Quoted text:
--

Deregulation of the financial system over the last 35 years and tax preferences that benefit corporations and wealthy individuals have done much to increase the before-tax incomes of the top 1 percent. An army of tax accountants, many of them recruited from the IRS, has figured out how to push the envelope on tax avoidance for the big businesses and wealthy individuals that can afford their high-priced services. For these folks, tax accounting has been transformed from a service that makes sure that required taxes are paid to a profit center that manipulates the tax code to generate huge returns at the expense of the tax-paying public. Increasingly what we see in the United States is the growing importance of tax-payer financed capitalism.
There is no economic reason that the debt taken on by corporations should be treated differently in the tax code from the equity invested by shareholders, but it is. Corporations get to deduct the interest paid on debt from their earnings, thus reducing the corporate income tax they have to pay.

--

Problems:
• a. According to the passage on tax policy, many of the tax accountants were recruited from which agency?
• b. Reproduce the passage on tax policy starting with "Deregulation of the" and going on through "tax-payer financed capitalism.", substituting "tax lawyers" for "tax accountants".

--

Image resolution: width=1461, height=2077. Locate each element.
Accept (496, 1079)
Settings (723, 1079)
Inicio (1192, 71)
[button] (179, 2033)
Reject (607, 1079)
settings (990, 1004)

--

Task-by-task outputs:
• a. The IRS.

• b.
Deregulation of the financial system over the last 35 years and tax preferences that benefit corporations and wealthy individuals have done much to increase the before-tax incomes of the top 1 percent. An army of tax lawyers, many of them recruited from the IRS, has figured out how to push the envelope on tax avoidance for the big businesses and wealthy individuals that can afford their high-priced services. For these folks, tax accounting has been transformed from a service that makes sure that required taxes are paid to a profit center that manipulates the tax code to generate huge returns at the expense of the tax-paying public. Increasingly what we see in the United States is the growing importance of tax-payer financed capitalism.